Defense attorney Hills said state police are making public statements about the case because they’re “shaking the bush” to try to get more people to come forward, a sign that the alleged victims they have identified are not credible. Hills noted that the young people with whom Strickland works are often troubled and may have an ax to grind against the pastor or something to gain by working with police. 

When asked if he had ever given money to teenagers, Strickland responded that he has given money to help impoverished kids and adults alike in his role as pastor. 

“Yes, we do that as the word of God instructs us to do,” Strickland said at the news conference. “We share our resources. We exercise good stewardship and we do the best we can to help as many people as we can along the way. And it’s very unfortunate that that is being seen as something negative.”

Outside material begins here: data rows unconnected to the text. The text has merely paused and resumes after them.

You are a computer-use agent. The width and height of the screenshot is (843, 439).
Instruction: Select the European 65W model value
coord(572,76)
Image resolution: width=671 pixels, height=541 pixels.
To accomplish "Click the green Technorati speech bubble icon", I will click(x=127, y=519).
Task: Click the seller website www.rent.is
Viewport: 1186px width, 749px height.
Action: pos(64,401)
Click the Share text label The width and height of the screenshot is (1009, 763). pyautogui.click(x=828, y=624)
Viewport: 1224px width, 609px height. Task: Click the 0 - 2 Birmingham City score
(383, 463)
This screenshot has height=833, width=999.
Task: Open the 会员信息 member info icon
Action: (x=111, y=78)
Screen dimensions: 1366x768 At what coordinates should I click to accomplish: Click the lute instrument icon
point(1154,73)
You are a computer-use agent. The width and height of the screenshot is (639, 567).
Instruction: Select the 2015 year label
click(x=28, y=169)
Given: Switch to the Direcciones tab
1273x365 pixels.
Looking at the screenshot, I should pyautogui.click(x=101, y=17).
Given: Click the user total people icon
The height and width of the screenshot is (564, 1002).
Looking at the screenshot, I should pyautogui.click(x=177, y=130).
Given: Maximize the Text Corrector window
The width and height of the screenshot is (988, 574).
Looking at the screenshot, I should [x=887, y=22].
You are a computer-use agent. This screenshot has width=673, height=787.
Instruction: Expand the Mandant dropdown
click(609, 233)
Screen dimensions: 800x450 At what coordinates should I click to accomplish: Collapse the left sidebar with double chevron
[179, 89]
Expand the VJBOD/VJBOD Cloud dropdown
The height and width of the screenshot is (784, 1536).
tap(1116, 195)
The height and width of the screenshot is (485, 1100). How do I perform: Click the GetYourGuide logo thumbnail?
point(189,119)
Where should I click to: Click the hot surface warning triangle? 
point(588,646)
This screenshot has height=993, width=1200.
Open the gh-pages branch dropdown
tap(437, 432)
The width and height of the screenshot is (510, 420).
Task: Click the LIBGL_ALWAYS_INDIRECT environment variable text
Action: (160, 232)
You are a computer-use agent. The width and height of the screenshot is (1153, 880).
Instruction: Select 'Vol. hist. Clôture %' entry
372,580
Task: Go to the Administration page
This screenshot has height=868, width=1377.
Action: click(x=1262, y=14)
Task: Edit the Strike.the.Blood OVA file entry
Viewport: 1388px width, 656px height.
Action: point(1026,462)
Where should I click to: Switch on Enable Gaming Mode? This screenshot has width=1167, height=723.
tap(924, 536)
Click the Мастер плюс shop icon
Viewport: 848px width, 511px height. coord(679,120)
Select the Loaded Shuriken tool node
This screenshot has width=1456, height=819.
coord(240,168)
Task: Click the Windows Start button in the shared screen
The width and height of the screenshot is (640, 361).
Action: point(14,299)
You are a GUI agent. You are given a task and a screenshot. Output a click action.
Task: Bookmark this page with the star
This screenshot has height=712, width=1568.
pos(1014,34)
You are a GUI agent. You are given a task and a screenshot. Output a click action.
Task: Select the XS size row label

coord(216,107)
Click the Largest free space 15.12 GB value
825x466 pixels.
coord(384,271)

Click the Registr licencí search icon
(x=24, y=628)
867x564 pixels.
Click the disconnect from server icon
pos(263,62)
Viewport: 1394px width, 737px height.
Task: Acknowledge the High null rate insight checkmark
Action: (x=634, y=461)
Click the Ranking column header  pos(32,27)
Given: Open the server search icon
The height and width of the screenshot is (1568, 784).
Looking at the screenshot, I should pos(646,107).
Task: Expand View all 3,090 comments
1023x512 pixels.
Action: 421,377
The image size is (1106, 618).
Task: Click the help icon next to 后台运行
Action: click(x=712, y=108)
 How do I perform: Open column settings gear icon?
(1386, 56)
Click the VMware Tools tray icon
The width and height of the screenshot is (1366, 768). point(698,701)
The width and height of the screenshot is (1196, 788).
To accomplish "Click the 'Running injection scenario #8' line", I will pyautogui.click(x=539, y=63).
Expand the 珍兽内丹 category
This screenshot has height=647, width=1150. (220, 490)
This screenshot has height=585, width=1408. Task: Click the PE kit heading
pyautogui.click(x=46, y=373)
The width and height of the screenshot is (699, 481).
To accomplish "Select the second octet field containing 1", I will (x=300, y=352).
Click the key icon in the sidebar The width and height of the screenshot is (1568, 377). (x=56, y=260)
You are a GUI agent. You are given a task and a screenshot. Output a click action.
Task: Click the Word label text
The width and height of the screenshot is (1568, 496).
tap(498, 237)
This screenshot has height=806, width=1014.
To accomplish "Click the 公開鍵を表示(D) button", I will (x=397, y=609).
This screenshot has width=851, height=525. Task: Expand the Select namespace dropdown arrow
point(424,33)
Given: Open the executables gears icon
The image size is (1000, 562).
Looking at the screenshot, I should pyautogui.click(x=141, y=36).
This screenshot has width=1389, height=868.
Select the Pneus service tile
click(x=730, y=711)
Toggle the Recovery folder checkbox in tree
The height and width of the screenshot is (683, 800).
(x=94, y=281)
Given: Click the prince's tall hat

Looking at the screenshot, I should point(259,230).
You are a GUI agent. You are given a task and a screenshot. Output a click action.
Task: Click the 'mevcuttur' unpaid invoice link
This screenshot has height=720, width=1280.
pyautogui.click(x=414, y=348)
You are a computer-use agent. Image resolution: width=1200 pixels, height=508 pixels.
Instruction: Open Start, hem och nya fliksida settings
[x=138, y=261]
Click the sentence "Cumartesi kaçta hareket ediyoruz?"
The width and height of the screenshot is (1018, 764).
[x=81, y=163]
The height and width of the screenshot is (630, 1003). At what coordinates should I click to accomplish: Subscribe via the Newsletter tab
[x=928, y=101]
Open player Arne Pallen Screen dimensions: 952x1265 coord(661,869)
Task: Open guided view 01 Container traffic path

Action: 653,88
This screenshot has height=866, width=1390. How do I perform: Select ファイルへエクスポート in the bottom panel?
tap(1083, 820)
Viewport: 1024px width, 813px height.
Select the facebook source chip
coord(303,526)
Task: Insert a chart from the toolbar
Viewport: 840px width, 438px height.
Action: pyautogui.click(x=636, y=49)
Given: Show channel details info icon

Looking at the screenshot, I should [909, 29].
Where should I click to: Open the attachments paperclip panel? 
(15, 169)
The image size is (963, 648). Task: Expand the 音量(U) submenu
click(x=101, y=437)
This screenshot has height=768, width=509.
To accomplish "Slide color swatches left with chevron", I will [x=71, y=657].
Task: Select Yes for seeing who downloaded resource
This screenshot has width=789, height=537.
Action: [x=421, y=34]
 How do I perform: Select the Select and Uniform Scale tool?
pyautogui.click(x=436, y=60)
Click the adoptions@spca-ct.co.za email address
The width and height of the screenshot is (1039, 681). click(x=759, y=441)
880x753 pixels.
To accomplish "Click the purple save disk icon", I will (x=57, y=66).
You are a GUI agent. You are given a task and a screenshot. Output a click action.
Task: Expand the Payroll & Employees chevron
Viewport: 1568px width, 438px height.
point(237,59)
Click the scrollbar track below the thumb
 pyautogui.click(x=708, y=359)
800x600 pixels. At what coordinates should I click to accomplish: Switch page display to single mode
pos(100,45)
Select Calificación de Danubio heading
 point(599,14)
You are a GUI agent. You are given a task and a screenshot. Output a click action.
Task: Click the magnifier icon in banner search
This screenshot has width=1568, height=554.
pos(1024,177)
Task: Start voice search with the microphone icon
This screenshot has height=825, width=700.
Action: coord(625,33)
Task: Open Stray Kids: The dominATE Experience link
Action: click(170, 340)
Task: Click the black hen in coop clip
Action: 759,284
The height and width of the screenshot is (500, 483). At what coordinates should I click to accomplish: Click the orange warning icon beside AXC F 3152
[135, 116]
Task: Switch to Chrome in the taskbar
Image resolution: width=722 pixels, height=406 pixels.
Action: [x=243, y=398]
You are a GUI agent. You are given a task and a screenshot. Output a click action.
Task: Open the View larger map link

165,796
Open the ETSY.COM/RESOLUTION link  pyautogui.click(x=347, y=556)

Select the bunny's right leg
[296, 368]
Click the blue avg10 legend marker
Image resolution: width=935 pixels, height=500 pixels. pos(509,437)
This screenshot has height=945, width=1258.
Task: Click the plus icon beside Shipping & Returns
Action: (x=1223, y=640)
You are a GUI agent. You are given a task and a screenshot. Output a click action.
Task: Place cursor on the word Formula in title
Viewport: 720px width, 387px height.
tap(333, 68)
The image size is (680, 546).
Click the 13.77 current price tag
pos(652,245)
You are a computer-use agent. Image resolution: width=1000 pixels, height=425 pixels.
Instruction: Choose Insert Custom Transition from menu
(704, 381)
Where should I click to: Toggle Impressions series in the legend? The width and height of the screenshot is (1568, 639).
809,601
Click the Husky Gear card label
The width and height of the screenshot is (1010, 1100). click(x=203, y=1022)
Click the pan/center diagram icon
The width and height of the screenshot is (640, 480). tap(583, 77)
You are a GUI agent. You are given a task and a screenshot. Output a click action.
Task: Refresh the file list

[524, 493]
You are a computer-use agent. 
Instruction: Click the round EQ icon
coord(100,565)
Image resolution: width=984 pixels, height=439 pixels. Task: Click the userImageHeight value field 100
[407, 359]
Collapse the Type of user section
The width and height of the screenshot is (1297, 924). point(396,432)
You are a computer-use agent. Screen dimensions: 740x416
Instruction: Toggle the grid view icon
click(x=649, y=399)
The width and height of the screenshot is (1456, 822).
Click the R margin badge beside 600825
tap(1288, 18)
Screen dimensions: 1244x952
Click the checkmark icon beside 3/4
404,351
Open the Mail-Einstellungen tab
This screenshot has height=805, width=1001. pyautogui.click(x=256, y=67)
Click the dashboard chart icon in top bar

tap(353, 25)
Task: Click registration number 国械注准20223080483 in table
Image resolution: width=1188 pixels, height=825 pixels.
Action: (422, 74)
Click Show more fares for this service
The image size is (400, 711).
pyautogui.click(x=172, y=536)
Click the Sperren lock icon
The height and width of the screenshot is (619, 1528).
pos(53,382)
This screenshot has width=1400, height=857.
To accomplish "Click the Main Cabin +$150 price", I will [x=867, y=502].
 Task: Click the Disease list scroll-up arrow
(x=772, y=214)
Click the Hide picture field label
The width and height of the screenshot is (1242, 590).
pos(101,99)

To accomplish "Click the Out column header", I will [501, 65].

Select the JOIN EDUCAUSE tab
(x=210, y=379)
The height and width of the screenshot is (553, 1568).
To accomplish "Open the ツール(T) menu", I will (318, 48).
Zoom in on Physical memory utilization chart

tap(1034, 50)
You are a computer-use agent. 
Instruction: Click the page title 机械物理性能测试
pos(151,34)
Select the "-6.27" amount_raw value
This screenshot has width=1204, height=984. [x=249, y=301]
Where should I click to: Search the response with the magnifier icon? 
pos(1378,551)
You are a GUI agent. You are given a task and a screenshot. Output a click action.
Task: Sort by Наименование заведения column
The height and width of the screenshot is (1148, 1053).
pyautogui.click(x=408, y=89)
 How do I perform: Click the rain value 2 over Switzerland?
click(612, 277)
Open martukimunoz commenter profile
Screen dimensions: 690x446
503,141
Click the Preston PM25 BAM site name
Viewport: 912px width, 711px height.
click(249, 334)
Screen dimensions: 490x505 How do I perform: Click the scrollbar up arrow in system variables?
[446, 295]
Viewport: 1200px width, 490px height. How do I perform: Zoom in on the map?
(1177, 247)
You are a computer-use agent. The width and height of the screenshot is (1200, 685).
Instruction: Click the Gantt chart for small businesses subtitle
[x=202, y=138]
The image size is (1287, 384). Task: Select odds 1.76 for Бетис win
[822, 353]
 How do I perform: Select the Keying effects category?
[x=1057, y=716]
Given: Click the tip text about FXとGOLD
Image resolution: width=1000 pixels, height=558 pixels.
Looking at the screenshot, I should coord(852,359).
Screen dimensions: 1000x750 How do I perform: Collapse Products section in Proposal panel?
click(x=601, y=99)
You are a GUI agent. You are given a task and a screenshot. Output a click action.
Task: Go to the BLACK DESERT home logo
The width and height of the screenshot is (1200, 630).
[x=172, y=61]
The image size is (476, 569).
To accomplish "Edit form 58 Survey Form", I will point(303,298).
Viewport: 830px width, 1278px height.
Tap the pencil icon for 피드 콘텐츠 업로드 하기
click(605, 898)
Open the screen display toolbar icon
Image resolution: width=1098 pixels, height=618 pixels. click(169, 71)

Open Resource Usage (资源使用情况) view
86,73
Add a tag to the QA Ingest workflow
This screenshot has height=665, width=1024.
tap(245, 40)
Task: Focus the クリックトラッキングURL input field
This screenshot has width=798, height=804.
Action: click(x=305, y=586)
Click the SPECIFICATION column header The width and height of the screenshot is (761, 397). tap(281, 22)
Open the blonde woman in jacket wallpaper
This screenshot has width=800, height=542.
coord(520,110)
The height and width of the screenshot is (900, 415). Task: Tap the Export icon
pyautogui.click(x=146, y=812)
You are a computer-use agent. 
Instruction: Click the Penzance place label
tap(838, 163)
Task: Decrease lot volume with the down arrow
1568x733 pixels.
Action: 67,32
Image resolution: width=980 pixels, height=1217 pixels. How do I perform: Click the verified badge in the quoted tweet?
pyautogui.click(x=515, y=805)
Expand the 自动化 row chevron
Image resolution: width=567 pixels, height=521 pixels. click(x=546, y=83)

In a phone conversation with Target 8 last week, Strickland called the allegations “absolutely 100 percent false.” At the news conference, Jazmonique Strickland’s attorney said she also denied all the allegations that have been reported.

Rev. Strickland, also the former head of the local chapter of the NAACP, is still preaching at Second Baptist Church on North Rose Street. Jazmonique Strickland resigned from her job as a paraprofessional at a Kalamazoo high school after a search warrant was executed at the couple’s home last fall.

Rev. Strickland said the situation has been difficult for his family, particularly on his eight children. e said their dog was “stolen” by MSP during the search of his home, taking away comfort from his children.